Tras un par de falsas alarmas en las que los pasajeros con destino Amalfi -Sergio entre ellos- se agruparon en el embarcadero equivocado, se confirmó que el muelle que les correspondía sería el número tres. Sergio corrió de nuevo a la precaria sombra donde se encontraba Lidia, y ambos se dirigieron al punto de embarque. La multitud esperó inquieta a que el barco hiciera las maniobras necesarias de atraque, después entró en tromba y se fue acomodando. 

El joven matrimonio encajó las dos maletas en el estrecho portaequipajes y se sentó uno al lado del otro, frente a una mesa amplia y dos plazas vacías.
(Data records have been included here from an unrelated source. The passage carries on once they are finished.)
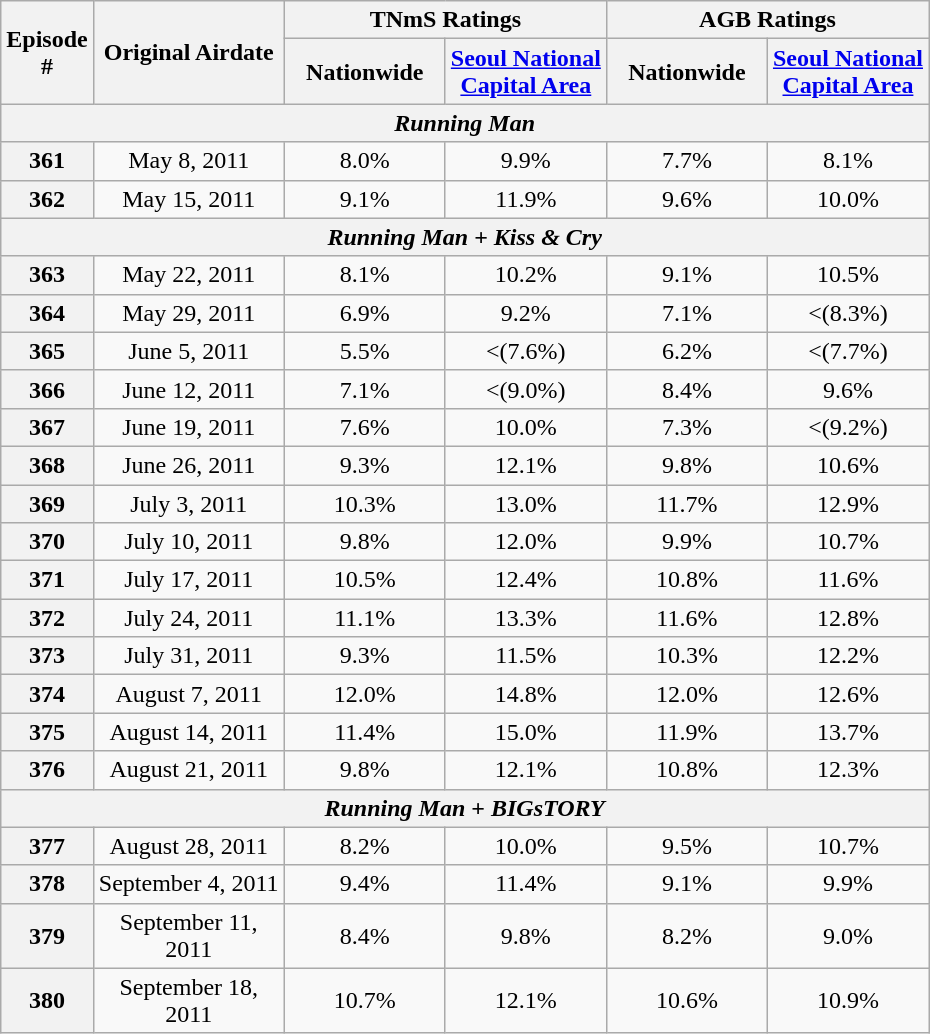
<(8.3%) [848, 313]
12.8% [848, 618]
372 [47, 618]
7.3% [686, 427]
12.4% [526, 580]
365 [47, 351]
6.2% [686, 351]
May 22, 2011 [188, 275]
August 14, 2011 [188, 732]
373 [47, 656]
14.8% [526, 694]
9.0% [848, 936]
367 [47, 427]
<(9.2%) [848, 427]
June 12, 2011 [188, 389]
August 7, 2011 [188, 694]
374 [47, 694]
380 [47, 1000]
August 28, 2011 [188, 846]
15.0% [526, 732]
13.7% [848, 732]
September 11, 2011 [188, 936]
<(7.7%) [848, 351]
377 [47, 846]
Running Man + Kiss & Cry [465, 237]
12.2% [848, 656]
368 [47, 465]
TNmS Ratings [445, 20]
11.7% [686, 503]
<(9.0%) [526, 389]
7.7% [686, 161]
370 [47, 542]
5.5% [364, 351]
375 [47, 732]
9.4% [364, 884]
June 5, 2011 [188, 351]
Running Man + BIGsTORY [465, 808]
May 8, 2011 [188, 161]
July 17, 2011 [188, 580]
376 [47, 770]
July 24, 2011 [188, 618]
8.0% [364, 161]
363 [47, 275]
364 [47, 313]
9.2% [526, 313]
9.5% [686, 846]
July 31, 2011 [188, 656]
May 15, 2011 [188, 199]
AGB Ratings [767, 20]
July 10, 2011 [188, 542]
366 [47, 389]
379 [47, 936]
6.9% [364, 313]
13.3% [526, 618]
13.0% [526, 503]
Running Man [465, 123]
378 [47, 884]
June 19, 2011 [188, 427]
12.6% [848, 694]
11.5% [526, 656]
Original Airdate [188, 52]
7.6% [364, 427]
371 [47, 580]
361 [47, 161]
10.2% [526, 275]
Episode # [47, 52]
July 3, 2011 [188, 503]
September 4, 2011 [188, 884]
June 26, 2011 [188, 465]
369 [47, 503]
362 [47, 199]
August 21, 2011 [188, 770]
12.3% [848, 770]
May 29, 2011 [188, 313]
12.9% [848, 503]
September 18, 2011 [188, 1000]
10.9% [848, 1000]
<(7.6%) [526, 351]
11.1% [364, 618]
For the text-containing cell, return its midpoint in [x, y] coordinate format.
Al rato una corpulenta señora italiana, con una pamela de paja sobre su pelo canoso recogido en un moño, ocupó uno de los asientos frente a ellos, el de la ventana, dejando su pequeña bolsa de viaje sobre el asiento contiguo. 
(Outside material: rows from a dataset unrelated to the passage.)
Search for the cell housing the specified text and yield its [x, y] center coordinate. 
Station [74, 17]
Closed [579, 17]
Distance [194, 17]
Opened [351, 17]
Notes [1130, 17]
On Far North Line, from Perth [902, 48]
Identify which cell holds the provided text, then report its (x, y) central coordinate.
– Está ocupado- dijo en italiano a un hombre que amagó con sentarse a su lado. Y sin embargo, durante todo el trayecto allí no se sentó nadie. 

A medida que se alejaban de la bahía, Sergio intentó verificar el Vesubio, y luego Pompeya, pero le resultaba difícil. Tampoco Lidia, sin mucho entusiasmo, pudo ayudarle a situarlos. La señora italiana, quitándose la pamela y reajustando las amplias mangas de su blusa de gasa, miró a los dos jóvenes y decidió echarles una mano. Se presentó como Francesca Capotondi. Sergio escuchó encantado sus indicaciones e intercaló, aquí y allá, algunas exclamaciones de admiración. Lidia se limitó a sonreír agradecida. 

Una vez abandonaron la bahía de Napoles, el ferry cobró velocidad. Las olas salpicaban el cristal de las ventanas de manera que apenas se podía ver nada del exterior. Sobre la mesa Sergio había dejado dispuesto el libro que había comenzado la noche antes, durante el vuelo, pero en ese momento no tenía ganas de ponerse a leer. Reparó en las zapatillas marrones con rayas azules de su mujer, que apoyaba una pierna sobre la otra. No se las había visto nunca y le resultaron muy bonitas, como todo en ella. Lidia había sacado su portátil y parecía concentrada, seguramente en el informe en el que, según le había dicho, tenía que enviar esa misma tarde a la agencia. Mientras tanto, la señora italiana se mostraba inquieta intentando llamar la atención de algún empleado del barco. Al fin uno de los hombres de la tripulación, que controlaba con indolencia que todo iba bien paseando pasillo arriba y abajo, se acercó a ella. 

Sarebbe cosí gentile da servire un gin tonic, per favore? – El empleado la miró estupefacto. Después señaló la barra de bar en el extremo de la cabina. Ahí podría pedir lo que quisiera, agregó forzando una sonrisa.